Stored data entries
▼▼▼

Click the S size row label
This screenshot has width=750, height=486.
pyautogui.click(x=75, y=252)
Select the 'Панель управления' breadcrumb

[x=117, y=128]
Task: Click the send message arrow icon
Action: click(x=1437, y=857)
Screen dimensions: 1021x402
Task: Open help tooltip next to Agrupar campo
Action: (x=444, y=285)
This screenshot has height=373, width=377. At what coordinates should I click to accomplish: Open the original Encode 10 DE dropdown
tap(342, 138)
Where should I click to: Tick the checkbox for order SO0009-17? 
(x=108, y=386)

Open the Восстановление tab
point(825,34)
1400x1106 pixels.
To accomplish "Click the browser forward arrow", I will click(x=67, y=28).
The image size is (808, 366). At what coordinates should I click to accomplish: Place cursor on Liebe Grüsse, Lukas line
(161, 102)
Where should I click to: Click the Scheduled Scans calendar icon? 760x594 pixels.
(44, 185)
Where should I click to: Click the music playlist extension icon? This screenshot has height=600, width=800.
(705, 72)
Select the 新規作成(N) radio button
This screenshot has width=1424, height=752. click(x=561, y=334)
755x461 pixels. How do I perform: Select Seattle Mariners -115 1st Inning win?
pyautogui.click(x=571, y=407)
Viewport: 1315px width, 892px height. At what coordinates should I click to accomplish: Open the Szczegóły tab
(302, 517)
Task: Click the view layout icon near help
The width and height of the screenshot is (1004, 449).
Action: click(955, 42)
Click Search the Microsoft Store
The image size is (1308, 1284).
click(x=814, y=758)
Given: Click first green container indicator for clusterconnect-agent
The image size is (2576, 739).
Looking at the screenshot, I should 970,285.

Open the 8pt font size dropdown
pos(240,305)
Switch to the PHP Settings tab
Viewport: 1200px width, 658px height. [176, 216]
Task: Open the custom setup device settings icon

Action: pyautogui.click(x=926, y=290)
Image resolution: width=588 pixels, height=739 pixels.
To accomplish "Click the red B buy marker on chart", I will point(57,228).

▲▲▲

• What this task involves: Which lines run from the one containing "Task: Click the view layout icon near help" to the end of the entries above? Quote exactly those, and only those.

• Result:
Task: Click the view layout icon near help
The width and height of the screenshot is (1004, 449).
Action: click(955, 42)
Click Search the Microsoft Store
The image size is (1308, 1284).
click(x=814, y=758)
Given: Click first green container indicator for clusterconnect-agent
The image size is (2576, 739).
Looking at the screenshot, I should 970,285.

Open the 8pt font size dropdown
pos(240,305)
Switch to the PHP Settings tab
Viewport: 1200px width, 658px height. [176, 216]
Task: Open the custom setup device settings icon

Action: pyautogui.click(x=926, y=290)
Image resolution: width=588 pixels, height=739 pixels.
To accomplish "Click the red B buy marker on chart", I will point(57,228).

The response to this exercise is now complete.